▶ **EXERCISE AIM**: Below are the records; how many of their lines contain "Decrease"? Reply only with that figure.

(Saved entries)
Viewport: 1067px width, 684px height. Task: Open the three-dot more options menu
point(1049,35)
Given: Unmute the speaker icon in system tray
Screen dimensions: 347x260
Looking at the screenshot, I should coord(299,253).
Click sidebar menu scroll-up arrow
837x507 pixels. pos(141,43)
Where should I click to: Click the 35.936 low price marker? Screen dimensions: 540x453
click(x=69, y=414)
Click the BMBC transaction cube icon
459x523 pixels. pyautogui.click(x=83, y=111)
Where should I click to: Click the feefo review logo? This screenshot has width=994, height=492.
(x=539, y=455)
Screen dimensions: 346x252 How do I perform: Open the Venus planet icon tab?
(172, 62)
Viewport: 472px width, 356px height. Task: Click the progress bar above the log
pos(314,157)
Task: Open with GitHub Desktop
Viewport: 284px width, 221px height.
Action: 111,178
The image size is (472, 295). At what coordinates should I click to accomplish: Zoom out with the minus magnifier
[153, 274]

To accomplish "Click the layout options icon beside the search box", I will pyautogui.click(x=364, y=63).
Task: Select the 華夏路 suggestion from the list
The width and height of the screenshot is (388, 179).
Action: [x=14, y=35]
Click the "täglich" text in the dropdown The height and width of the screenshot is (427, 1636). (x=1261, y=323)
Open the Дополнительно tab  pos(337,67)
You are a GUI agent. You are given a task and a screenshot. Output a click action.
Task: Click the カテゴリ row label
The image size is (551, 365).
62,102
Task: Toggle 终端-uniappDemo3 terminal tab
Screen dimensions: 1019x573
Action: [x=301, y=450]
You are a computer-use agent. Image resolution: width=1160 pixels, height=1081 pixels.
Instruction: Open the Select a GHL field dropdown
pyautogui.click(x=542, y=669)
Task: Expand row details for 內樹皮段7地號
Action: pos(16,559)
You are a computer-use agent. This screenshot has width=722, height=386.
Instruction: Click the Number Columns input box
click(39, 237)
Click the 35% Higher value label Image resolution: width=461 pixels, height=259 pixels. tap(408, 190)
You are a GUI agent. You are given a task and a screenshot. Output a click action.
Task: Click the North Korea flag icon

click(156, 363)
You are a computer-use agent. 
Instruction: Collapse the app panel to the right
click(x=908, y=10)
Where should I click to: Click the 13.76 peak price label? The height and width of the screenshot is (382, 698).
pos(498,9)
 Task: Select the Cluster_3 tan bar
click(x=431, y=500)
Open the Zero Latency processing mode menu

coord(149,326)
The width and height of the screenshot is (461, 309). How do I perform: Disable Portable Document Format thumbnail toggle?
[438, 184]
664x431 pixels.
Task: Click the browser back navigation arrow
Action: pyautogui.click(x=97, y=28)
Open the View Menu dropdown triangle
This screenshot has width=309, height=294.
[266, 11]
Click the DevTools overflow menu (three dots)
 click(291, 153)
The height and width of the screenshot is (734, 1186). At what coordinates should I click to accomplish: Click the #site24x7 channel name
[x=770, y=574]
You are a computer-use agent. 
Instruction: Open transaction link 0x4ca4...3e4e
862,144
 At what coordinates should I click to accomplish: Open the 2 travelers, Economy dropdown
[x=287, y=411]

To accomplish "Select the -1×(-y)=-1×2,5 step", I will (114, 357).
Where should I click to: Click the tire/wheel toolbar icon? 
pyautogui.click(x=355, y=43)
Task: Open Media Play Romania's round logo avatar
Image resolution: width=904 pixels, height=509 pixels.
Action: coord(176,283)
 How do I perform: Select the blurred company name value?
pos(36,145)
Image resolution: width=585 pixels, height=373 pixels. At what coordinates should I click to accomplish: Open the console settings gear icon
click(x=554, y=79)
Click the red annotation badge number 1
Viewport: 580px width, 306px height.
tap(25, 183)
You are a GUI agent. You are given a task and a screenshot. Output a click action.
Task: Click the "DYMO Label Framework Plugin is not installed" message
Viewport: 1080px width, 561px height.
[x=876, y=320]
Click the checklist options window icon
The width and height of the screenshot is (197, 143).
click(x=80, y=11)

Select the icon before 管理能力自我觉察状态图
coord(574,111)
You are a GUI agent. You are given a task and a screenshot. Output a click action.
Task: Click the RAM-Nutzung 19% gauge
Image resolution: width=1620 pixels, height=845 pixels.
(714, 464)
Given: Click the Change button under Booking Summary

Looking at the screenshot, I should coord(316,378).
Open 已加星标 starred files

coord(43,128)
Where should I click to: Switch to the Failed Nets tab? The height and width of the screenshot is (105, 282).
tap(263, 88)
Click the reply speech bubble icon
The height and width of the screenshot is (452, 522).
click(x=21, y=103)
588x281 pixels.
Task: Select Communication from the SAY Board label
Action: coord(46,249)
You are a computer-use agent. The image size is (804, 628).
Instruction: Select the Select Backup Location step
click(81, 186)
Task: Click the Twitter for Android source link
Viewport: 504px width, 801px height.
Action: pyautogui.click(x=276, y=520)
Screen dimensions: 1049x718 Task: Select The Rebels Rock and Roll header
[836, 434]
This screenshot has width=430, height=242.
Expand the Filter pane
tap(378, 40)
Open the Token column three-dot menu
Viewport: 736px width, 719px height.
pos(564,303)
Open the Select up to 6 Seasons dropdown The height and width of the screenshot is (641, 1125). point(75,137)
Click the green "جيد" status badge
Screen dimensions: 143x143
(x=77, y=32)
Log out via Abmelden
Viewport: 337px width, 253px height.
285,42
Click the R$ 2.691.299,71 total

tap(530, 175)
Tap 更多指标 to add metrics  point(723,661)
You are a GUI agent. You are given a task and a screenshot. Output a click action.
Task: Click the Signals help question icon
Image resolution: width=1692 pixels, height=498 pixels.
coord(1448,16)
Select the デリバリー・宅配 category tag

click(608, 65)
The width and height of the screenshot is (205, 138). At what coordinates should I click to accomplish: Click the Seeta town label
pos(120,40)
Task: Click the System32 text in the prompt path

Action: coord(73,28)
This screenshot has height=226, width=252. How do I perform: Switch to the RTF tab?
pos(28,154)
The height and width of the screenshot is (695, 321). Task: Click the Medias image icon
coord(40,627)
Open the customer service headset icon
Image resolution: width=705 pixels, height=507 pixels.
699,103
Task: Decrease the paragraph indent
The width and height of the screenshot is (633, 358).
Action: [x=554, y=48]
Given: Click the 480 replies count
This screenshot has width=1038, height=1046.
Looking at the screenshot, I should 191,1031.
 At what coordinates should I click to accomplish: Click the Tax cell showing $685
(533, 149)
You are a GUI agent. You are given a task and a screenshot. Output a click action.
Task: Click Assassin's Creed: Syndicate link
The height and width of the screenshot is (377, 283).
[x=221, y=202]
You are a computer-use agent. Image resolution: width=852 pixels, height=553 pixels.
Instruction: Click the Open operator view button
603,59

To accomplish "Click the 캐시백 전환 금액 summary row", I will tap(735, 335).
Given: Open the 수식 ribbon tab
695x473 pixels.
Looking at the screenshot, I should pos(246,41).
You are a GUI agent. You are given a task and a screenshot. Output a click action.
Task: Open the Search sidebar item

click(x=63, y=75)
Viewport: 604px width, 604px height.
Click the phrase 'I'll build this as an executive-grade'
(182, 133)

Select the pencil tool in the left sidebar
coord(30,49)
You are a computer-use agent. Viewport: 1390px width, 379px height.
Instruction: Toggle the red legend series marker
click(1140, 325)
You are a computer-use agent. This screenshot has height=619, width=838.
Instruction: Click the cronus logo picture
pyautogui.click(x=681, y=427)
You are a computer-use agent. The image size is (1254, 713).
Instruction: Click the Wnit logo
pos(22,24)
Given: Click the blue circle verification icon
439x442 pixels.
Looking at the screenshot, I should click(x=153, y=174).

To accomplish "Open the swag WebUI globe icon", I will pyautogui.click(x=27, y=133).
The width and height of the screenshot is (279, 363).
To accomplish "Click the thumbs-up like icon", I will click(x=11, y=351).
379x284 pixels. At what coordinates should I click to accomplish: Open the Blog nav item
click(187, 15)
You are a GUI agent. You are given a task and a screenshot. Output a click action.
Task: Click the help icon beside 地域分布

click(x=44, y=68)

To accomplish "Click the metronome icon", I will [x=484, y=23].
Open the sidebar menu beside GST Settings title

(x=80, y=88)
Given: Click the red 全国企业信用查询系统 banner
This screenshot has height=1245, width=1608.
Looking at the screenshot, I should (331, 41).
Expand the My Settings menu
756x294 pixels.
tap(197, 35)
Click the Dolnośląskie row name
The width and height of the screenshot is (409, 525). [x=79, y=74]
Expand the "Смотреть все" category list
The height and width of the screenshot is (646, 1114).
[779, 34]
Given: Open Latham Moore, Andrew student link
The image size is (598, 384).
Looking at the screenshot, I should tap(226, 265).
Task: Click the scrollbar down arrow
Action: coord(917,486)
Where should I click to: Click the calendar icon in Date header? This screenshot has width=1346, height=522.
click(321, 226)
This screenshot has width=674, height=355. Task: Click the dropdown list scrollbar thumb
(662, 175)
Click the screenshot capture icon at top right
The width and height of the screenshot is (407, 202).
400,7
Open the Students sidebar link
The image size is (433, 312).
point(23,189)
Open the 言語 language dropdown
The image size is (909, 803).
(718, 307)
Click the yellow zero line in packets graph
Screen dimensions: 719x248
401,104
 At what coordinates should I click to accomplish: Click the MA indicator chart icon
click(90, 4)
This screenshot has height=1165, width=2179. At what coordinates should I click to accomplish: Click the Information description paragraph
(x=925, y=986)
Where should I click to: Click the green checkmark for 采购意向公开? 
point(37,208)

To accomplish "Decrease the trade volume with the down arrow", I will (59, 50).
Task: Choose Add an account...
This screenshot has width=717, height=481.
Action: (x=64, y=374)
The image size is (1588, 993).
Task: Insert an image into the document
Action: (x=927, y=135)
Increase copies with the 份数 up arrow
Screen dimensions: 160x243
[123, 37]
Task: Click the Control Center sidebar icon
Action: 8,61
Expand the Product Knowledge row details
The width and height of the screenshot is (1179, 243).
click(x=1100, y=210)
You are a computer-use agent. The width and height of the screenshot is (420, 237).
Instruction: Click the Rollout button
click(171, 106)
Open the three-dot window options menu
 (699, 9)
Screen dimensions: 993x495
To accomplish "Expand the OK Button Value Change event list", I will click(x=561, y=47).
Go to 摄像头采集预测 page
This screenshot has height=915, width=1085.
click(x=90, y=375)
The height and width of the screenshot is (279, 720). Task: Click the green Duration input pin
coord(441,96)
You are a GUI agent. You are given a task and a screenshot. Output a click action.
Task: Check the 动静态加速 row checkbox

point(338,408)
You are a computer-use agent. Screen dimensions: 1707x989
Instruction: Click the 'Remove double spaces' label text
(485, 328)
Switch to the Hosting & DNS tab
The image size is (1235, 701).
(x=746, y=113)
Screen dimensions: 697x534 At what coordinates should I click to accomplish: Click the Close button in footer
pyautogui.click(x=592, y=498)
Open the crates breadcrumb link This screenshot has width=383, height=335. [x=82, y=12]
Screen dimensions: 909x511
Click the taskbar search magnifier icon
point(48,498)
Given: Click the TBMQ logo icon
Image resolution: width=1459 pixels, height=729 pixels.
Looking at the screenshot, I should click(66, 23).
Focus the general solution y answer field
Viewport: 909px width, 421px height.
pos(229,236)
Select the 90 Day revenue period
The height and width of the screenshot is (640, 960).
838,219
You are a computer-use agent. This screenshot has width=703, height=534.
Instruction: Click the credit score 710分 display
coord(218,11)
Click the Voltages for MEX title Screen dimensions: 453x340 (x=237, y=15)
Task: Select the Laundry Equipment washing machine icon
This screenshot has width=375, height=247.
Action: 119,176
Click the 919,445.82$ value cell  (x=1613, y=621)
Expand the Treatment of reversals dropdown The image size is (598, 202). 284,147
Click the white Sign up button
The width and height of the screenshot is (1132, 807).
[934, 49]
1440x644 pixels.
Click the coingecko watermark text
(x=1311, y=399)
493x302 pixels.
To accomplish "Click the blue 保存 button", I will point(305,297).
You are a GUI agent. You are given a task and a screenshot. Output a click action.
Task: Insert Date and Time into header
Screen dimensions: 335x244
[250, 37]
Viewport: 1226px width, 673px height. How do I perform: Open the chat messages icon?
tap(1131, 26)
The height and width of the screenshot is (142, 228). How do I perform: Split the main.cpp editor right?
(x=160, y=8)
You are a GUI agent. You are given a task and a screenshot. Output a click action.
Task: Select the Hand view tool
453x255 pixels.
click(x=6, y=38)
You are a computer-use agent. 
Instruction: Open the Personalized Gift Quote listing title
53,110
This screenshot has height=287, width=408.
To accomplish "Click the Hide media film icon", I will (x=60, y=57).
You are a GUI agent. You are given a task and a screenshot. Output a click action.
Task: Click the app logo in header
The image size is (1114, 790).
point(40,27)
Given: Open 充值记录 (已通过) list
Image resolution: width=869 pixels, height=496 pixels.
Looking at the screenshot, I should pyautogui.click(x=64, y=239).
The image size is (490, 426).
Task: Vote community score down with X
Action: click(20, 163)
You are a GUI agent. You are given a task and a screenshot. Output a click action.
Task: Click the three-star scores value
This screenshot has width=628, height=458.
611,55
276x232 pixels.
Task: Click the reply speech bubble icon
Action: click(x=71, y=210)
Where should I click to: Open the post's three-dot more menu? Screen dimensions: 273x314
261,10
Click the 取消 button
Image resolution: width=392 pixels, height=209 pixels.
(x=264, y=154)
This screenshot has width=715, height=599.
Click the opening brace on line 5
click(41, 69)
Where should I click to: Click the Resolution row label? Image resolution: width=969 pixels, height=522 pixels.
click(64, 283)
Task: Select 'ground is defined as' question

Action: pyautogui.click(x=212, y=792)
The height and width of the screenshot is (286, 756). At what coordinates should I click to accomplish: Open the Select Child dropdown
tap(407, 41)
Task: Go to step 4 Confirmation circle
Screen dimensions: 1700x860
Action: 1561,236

▶ **OUTPUT BELOW**: 2